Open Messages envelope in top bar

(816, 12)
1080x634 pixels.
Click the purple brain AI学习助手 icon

---

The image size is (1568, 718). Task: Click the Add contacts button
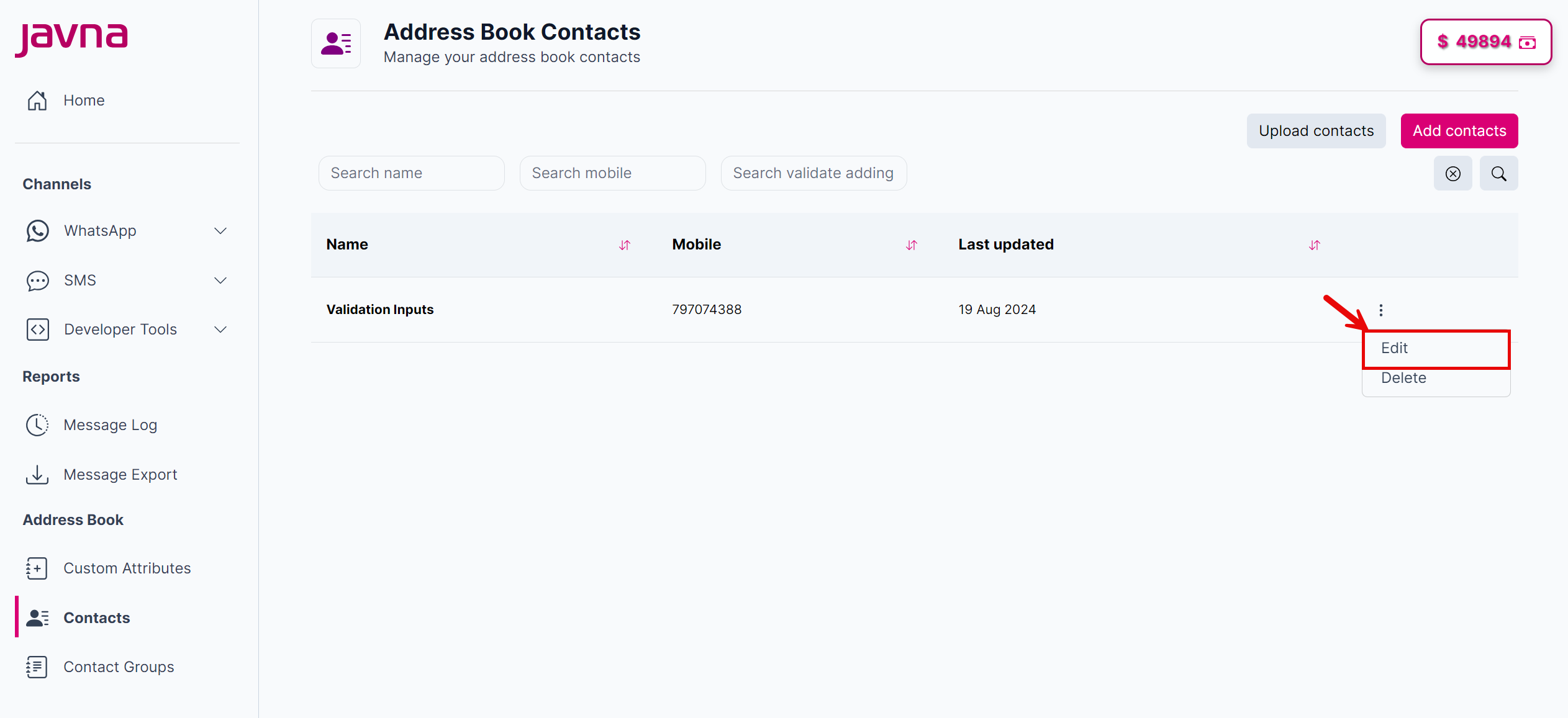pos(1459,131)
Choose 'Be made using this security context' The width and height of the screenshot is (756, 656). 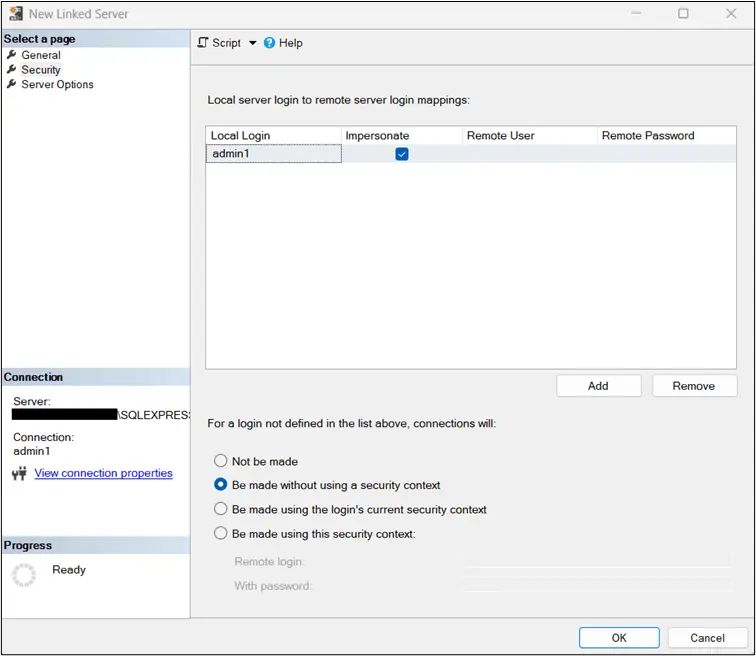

◆ Request ◆
Copy everything in the listing above from the line containing "The image size" down to the line containing "Choose 'Be made", both lines included. Add 35 to every coordinate in the answers, keep the rest of the text unchanged, and leave out the pictures.

◆ Completed exercise ◆
The image size is (1568, 718). Task: Click the Add contacts button
pos(1494,166)
Choose 'Be made using this security context' The width and height of the screenshot is (756, 656). 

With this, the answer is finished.